▶ _TEXTE FOURNI_:

----

Mappa naturae

Brève proposée par Béatrice Giblin dans l'émission Planification écologique : le chemin des possibles ? / Giorgia Meloni dessine-t-elle l’avenir des droites européennes ? / n°317 / 1er Octobre 2023, que vous pouvez écouter ici. ou ci-dessous.

Mappa naturae

Béatrice Giblin

"« Je n’affirme pas qu’il est impossible de tenir une conversation intelligente sans l’aide d’un atlas, mais je dis que dès que les hommes commencent à parler de quelque chose de vraiment important, il faut aller chercher l’atlas ». Rudyard Kipling. Je vous recommande ce livre, signé par un collectif qui a pris le nom de Stevenson. C’est le troisième volume de cet travail sur les cartes, et celui-ci est consacré à la géographie physique (les deux précédents à la géographie urbaine et aux îles) : océans, montagnes, déserts, pôles ... On navigue dans tout cela et aussi à travers le temps, car certaines cartes sont très anciennes, il y a par exemple la première carte météorologique de Halley (celui-là même qui donna son nom à la comète). L’ouvrage est très beau et donne beaucoup à rêver. Et en face, il y a toujours des textes, de Kipling à Léonard de Vinci. Enfin, ce travail n’est absolument pas réalisé par des géographes, mais par des philosophes, des historiens. Personnellement, cela me désespère un peu pour les géographes, car cela prouve qu’ils n’ont toujours rien compris."

----

▶ _DONNÉES FOURNIES_:
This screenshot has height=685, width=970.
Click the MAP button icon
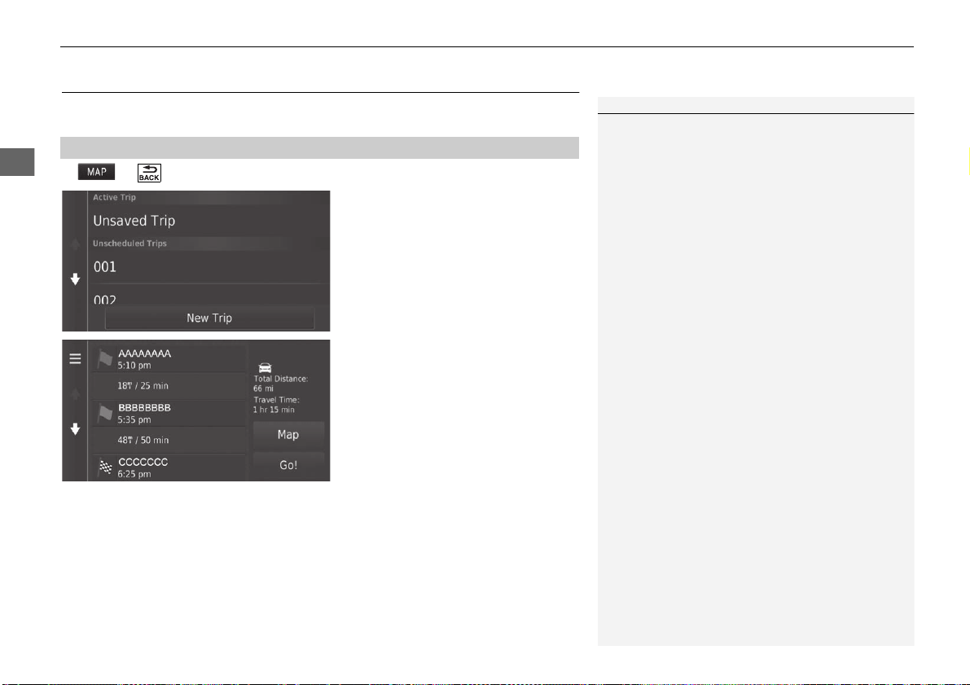[96, 172]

----

▶ _CONSIGNE_: Modifiez le passage du texte fourni qui va de « Brève proposée par » à « ici. ou ci-dessous. » en y remplaçant « Brève » par « Chronique ».

▶ _RÉSULTAT DE L'EXERCICE_:
Chronique proposée par Béatrice Giblin dans l'émission Planification écologique : le chemin des possibles ? / Giorgia Meloni dessine-t-elle l’avenir des droites européennes ? / n°317 / 1er Octobre 2023, que vous pouvez écouter ici. ou ci-dessous.